From: The Way We Were
Memories, light the corners of my mind
Misty watercolor memories of the way we were.
Scattered pictures of the smiles we left behind
smiles we gave to one another
for the way we were.
Can it be that it was all so simple then
or has time erased every line?
If we had the chance to do it all again
tell me would we? Could we?
Memories, may be beautiful and yet
what’s too painful to remember
we simply choose to forget
Read more: Barbara Streisand – The Way We Were Lyrics | MetroLyrics
What happens when we can’t remember? When we find that we are not our memories gathered over a lifetime? We each have our own gallery of “misty watercolor memories” that line the hallways of our minds. Like the lyric of the song, some things we remember because they are beautiful and poignant, while others we would rather forget because they haunt our present with images of the past. Sometimes we can choose to forget while other times the power of self-editing our memories is beyond our control. And for others who have some kind of disease that causes memory loss, their memories gathered over a lifetime come and go in fragments, vanish when least expected, and often disappear when most desired.
I am baffled about what our memory really is and why we often call illnesses like dementia an illness of the mind. Where is our mind? Is it encased in our brains? Or does it extend into the environment around us? Or is it buried deep within us and memories come to consciousness through our bodies that are part of our minds? Maybe our memories are our body-selves, both embedded within, under, and around us. For those who can’t recall a memory, or forget who they are in the present moment, maybe they still have not “lost their minds” for their bodies will surely recall in some capacity who they are and the connections that they know through the touch of a hand, a song that they memorized, the smells of foods that they love, or the image of a loved one that hangs on their wall. Or maybe our minds are extended through the relationships that we have—with others who remember for us, through the objects that we use to write and orient ourselves. I think our mind extends and embodies ourselves in ways that are much more than our brains, than our selves alone. Our minds are body-selves in relationship with other body-selves, and ultimately re-membered by the God who suffers and remembers all our losses.

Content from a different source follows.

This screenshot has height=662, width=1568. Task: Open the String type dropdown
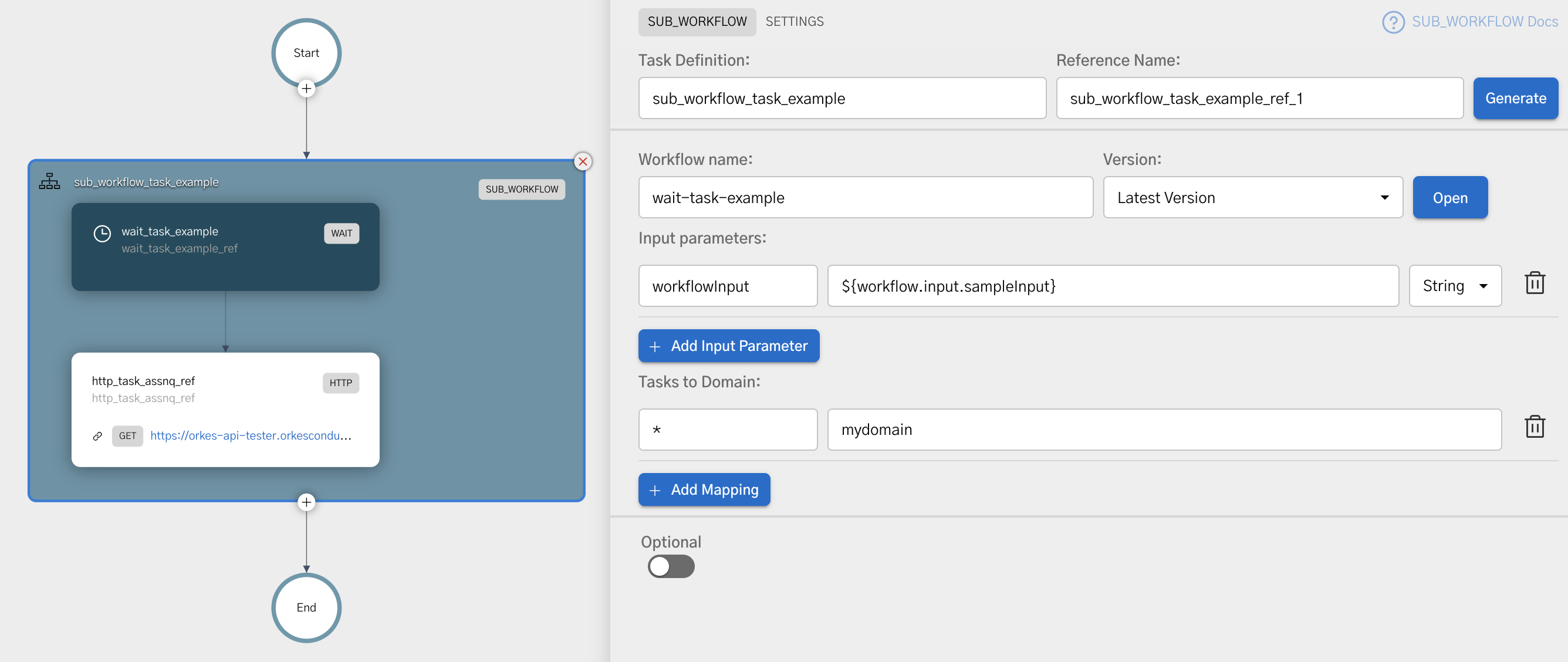point(1455,286)
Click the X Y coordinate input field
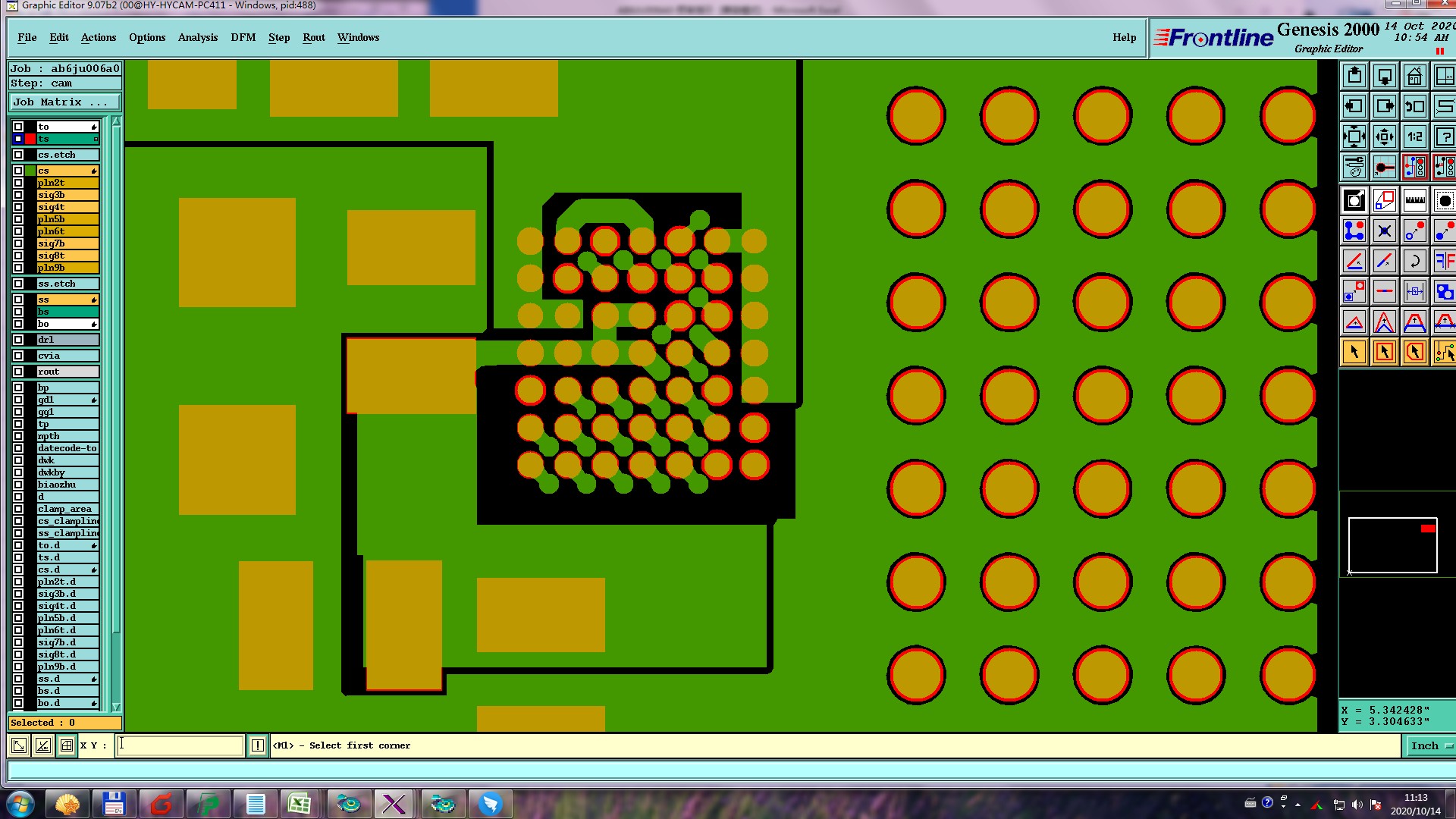Image resolution: width=1456 pixels, height=819 pixels. [180, 745]
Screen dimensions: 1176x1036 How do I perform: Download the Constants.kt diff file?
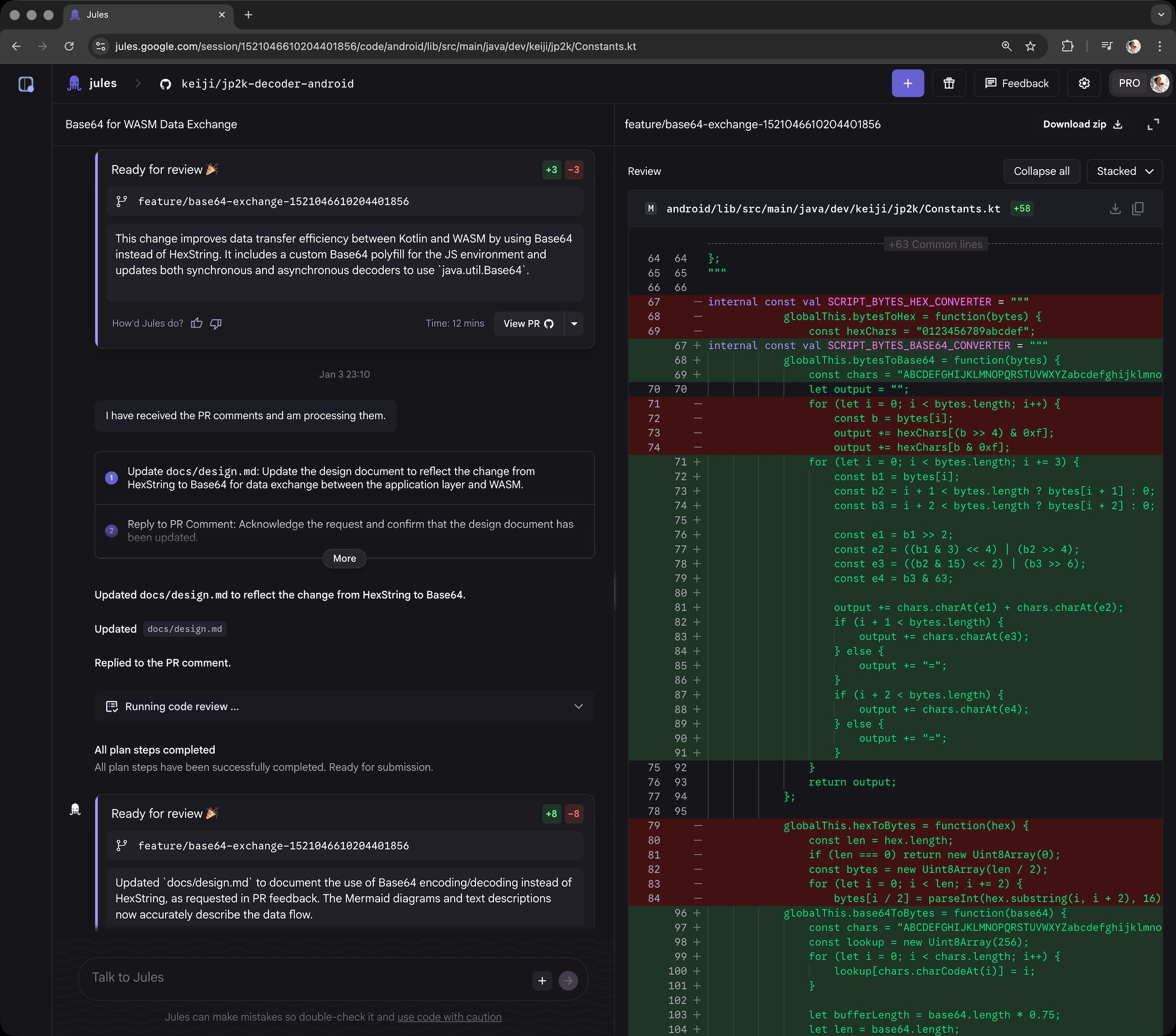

Do this in remembrance of me has taken on new meaning for me. The sacramental touch, fragrance, taste, sight, and sound of God literally re-members the way that our body-selves have been dis-membered, whether that is through illness, time, disengagement, or disconnection. To be remembered by God is to know that whether or not we can remember is not the point—for even if we can’t tell our own story, or we forget what it is, God knows our story and our story is part of God’s. We are called to tell the stories of others whose memory has failed them. We become each other’s memories when we do for each other what God does in memory of all God’s creatures.
The rituals and remembrances, practices and places of our Christian faith become remembered in our body-selves through the way we embody them. God’s incarnation literally re-minds us whose we are even when we forget.